結婚をして夫婦になると、それぞれの両親・親戚との付き合いもしていかなければなりません。それが原因で夫婦の関係が上手くいかなくなったという話しをよく耳にします(よく言われる「嫁姑問題」などです。)。
それでは、それを理由として離婚することは認められるのでしょうか。
離婚原因は、あくまでも当事者である夫婦間における事情のみを考慮するのが原則ですので、一方配偶者と他方配偶者の両親・親族との間に不和があったというだけで、直ちに婚姻関係の破綻が認められることにはなりません。
そのような不和について、他方配偶者がどう関わっていたのか、それによって、婚姻関係がどのようになったのか、ということが問題となります。
一方配偶者と他方配偶者の両親・親族との間の不和を理由とした離婚請求につて、下記のような裁判例があります。

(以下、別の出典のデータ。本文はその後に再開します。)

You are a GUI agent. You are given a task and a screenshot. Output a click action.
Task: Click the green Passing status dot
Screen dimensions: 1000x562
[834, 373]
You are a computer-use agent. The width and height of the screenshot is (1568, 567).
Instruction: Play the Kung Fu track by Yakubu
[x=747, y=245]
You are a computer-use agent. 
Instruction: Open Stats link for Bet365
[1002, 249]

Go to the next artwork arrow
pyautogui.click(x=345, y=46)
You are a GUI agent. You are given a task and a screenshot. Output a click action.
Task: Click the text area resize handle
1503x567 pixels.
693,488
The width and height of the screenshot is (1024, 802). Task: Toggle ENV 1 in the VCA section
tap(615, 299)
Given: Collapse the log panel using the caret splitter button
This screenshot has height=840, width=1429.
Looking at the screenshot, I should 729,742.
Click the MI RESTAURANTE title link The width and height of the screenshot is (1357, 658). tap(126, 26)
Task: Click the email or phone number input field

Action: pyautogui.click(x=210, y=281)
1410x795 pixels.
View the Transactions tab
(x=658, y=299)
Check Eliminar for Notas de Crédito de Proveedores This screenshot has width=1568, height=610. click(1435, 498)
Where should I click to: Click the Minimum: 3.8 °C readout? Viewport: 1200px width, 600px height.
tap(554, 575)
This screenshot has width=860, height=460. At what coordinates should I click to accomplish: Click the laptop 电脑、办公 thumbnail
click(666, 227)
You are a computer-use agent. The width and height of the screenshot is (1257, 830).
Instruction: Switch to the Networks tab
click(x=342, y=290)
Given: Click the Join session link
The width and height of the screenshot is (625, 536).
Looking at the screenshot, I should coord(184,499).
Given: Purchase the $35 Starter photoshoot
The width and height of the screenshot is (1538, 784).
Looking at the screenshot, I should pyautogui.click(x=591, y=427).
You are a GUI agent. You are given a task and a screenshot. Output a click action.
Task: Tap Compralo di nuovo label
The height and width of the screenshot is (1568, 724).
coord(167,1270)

① 妻と夫の両親との不和につき、妻がどんなに努力しても、夫が従前の無関心な態度を改め、積極的に家庭内の円満を取り戻すよう努力しない限り、家庭内の融和を取り戻し、これを維持することは不可能であるが、夫にはそのような態度が見られず、現在夫には婚姻関係を維持する意思すらないことから「婚姻を継続し難い事由」があるとした裁判例。
② 夫婦ともに医師の家庭において、妻の母が夫を嫌い、娘(妻)に夫との離婚を強く勧めたところ、妻が母の意見に同調して、夫に医師としての研究生活を諦めさせ、臨床医として働くことを求め、さらに、夫所有名義の家屋を売却し、妻の母名義で借りた借家での生活を要求するなど、夫に対し無理強いしたため、夫の妻に対する信頼感が失われ、夫が婚姻維持の意思を喪失したことから、婚姻を継続し難い重大な理由が生じているとして、夫からの離婚請求が認められた裁判例。
これらの裁判例をみると、他方配偶者の両親・親族との間に不和が生じたとしても、他方配偶者本人がどうそれに関わっていたのかが重要になってくるようです(上手くやってもらいと言うだけではなく、少なくとも調整しようと努力することが必要ではないでしょうか。)。